Перед началом дисперсного анализа исходные данные группируют в комплексы, представленные обычно в форме таблиц. Статистические, или дисперсионные, комплексы могут формироваться как в планах намечаемых исследований, так и на основании уже собранных данных, подвергаемых дисперсионному анализу. При образовании дисперсионных комплексов необходимо соблюдать по крайней мере два важных условия, гарантирующих правильное применение дисперсионного анализа. 1. Действующие на признак регулируемые факторы должны быть независимы друг от друга. 2. Выборки, группируемые в статистический комплекс, должны производиться по принципу рандомизации, т. е. способом случайного отбора из нормально распределяющейся совокупности. Структуру дисперсионного комплекса определяет число градаций регулируемого фактора или факторов, а также число подразделений или групп, образуемых по результативному признаку. Форму дисперсионного комплекса задают таблицей, в которой число строк соответствует числу подразделений результативного признака, а число столбцов равно числу градаций регулируемого фактора или нескольких факторов с их градациями.
В зависимости от числа факторов, по которым производят анализ, комплексы подразделяются на однофакторные, двухфакторные и многофакторные. Если испытывают действие на признак одного регулируемого фактора, дисперсионный комплекс будет однофакторным, если одновременно исследуют действие на признак двух, трех или большего числа регулируемых факторов, комплекс называют двух-, трех- и многофакторным. Числовые значения результативного признака, т. е. варианты или даты, могут распределяться по градациям комплекса равномерно, пропорционально и неравномерно, поэтому дисперсионные комплексы называют равномерными, пропорциональными и неравномерными. Равномерные и пропорциональные комплексы носят общее название ортогональные, а неравномерные комплексы называют неортогональными.
Примеры ОДНОФАКТОРНЫХ КОМПЛЕКСОВ:
Равночисленные комплексы. Однофакторные дисперсионные комплексы могут быть равномерными и неравномерными.
- влияние различных способов внесения в почву органических удобрений на урожай зеленой массы кукурузы.
- урожайность нескольких сортов пшеницы.
- влияние температуры на активность амилазы слюны человека при постоянном значении pH среды.
Неравночисленные комплексы. неравномерные комплексы, т. е. комплексы, в градациях которых содержатся разные числа вариант Xi.
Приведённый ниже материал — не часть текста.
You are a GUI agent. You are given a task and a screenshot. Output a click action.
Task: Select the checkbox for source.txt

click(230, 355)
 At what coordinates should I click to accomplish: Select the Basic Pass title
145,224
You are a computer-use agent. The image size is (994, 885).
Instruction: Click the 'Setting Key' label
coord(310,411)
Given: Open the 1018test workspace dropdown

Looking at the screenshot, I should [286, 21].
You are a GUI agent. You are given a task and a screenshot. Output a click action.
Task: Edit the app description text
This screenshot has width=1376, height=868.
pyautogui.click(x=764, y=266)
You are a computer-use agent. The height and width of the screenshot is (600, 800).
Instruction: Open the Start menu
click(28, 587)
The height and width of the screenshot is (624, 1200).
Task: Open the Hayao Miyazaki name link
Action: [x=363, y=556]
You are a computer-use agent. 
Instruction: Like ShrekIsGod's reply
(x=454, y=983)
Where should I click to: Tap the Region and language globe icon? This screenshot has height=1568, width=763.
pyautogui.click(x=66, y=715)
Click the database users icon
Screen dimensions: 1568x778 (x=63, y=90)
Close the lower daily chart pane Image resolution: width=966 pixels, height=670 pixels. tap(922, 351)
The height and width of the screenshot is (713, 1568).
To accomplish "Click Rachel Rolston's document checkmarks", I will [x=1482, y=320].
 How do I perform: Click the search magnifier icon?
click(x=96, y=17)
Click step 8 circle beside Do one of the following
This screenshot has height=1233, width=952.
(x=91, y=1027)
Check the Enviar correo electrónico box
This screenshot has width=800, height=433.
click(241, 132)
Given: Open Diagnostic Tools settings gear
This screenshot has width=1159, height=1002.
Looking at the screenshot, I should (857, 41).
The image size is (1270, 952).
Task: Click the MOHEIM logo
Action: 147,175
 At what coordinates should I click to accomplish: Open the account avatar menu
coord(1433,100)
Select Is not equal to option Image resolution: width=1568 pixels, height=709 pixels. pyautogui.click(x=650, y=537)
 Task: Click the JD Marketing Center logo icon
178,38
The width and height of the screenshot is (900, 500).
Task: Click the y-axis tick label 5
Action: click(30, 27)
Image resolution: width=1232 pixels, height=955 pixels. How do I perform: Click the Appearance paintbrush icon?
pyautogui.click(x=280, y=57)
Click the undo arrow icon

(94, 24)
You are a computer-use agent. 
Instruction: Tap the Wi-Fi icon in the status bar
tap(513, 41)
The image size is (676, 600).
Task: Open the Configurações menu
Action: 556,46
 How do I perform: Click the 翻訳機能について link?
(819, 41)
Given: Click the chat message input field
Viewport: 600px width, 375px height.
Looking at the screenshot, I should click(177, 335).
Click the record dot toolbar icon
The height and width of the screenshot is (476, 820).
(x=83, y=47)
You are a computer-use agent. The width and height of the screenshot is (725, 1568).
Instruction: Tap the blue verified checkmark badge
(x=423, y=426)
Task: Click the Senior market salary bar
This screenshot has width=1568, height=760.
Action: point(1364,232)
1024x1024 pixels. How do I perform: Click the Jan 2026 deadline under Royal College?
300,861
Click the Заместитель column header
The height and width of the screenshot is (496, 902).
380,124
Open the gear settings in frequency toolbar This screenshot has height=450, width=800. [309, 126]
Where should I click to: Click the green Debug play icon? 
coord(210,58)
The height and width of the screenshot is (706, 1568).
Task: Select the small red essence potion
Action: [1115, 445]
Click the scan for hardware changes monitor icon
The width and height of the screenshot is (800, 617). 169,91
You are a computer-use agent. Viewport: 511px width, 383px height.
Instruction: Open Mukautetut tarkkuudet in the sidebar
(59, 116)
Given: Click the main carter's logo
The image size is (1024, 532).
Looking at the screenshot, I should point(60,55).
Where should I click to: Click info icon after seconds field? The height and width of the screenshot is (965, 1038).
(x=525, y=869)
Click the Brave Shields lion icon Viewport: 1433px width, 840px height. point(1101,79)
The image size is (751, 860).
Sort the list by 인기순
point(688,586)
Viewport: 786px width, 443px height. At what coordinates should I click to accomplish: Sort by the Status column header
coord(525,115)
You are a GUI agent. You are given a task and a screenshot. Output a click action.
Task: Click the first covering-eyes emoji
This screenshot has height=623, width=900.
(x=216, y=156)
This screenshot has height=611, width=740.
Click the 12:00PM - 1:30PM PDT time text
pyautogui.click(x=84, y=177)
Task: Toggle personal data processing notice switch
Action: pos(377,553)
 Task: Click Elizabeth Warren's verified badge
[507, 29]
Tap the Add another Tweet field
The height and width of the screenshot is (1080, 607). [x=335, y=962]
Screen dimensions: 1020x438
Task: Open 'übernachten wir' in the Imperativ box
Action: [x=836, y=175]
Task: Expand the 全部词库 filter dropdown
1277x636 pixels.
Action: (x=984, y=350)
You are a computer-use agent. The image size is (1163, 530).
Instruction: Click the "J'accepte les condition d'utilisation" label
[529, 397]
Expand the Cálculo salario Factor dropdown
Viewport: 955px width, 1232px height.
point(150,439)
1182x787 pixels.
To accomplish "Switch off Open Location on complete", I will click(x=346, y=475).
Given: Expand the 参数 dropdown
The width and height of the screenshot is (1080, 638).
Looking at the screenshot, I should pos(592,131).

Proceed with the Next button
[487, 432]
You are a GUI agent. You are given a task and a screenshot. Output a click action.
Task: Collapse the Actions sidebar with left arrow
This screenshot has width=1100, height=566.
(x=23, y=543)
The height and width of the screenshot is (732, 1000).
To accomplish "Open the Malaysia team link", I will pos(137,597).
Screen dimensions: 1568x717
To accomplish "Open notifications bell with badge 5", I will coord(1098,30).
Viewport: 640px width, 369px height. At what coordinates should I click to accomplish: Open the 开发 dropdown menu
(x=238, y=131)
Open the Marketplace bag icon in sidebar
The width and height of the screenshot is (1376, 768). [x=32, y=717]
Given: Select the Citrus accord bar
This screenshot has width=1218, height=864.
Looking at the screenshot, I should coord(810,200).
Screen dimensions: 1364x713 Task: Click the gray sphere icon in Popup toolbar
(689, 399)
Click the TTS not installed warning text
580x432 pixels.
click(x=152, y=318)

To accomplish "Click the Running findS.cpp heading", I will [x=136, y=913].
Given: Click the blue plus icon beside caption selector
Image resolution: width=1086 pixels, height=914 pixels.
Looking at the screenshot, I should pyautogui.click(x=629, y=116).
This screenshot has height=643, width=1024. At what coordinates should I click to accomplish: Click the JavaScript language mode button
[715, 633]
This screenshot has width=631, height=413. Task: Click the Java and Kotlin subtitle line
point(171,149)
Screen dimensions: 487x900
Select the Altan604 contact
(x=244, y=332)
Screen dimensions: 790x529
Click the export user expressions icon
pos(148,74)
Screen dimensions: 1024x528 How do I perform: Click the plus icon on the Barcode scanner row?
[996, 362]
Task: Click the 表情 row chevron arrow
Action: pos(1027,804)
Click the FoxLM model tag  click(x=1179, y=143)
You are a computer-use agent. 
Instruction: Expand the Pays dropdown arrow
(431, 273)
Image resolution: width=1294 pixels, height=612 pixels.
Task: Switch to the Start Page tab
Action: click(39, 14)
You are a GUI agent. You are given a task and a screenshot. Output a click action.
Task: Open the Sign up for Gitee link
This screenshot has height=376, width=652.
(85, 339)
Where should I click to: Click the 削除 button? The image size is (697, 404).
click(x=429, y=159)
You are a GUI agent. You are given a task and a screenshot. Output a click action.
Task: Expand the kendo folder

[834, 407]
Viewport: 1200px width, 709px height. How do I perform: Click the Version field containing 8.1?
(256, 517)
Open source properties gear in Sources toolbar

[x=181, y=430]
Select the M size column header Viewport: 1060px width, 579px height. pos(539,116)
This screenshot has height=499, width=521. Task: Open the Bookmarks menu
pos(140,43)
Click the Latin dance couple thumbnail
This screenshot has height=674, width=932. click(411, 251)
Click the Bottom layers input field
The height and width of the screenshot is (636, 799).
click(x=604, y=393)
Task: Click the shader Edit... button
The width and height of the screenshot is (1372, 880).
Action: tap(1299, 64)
- Испытывали влияние различных доз минеральных удобрений на урожайность озимой ржи.
Примеры ДВУХФАКТОРНЫХ КОМПЛЕКСОВ:
- Испытывали влияние трех видов микроэлементов нa жирномолочность коров.
- Изучение действия сока и паров чеснока, лука и перца на заживление гноящихся ран.
- Изучение продуктивности пчелиных маток трех групп различных пород (фактор А) в зависимости от условий их расплода (фактор В).
- Влияние температуры (фактор А) и pH среды (фактор В) на активность амилазы слюны человека.